Activity ▸ If a line in the entries below includes the string "Latest", copy it out.

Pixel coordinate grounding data
▽

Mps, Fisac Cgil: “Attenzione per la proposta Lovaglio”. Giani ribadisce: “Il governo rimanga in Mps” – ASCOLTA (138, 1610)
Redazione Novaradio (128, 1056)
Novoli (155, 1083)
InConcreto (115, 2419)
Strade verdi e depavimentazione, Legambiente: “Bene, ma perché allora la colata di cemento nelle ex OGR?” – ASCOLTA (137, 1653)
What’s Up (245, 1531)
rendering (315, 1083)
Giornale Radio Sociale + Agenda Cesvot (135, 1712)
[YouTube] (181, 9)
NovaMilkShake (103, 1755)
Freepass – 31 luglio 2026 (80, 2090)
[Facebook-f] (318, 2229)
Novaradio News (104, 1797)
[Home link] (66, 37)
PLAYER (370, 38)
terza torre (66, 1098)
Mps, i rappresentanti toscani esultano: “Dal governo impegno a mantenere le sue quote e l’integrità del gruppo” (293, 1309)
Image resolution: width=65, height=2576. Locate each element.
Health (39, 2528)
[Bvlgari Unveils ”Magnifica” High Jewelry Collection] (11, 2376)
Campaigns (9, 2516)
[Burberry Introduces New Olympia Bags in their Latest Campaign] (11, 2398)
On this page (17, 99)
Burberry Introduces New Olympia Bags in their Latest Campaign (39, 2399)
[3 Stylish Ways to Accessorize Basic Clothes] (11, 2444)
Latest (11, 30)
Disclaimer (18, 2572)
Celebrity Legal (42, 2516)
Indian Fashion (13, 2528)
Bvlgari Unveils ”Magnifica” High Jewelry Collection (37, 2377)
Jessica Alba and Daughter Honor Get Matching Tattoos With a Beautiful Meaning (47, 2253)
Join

△

Output of the task ▸
[Burberry Introduces New Olympia Bags in their Latest Campaign] (11, 2398)
Burberry Introduces New Olympia Bags in their Latest Campaign (39, 2399)
Latest (11, 30)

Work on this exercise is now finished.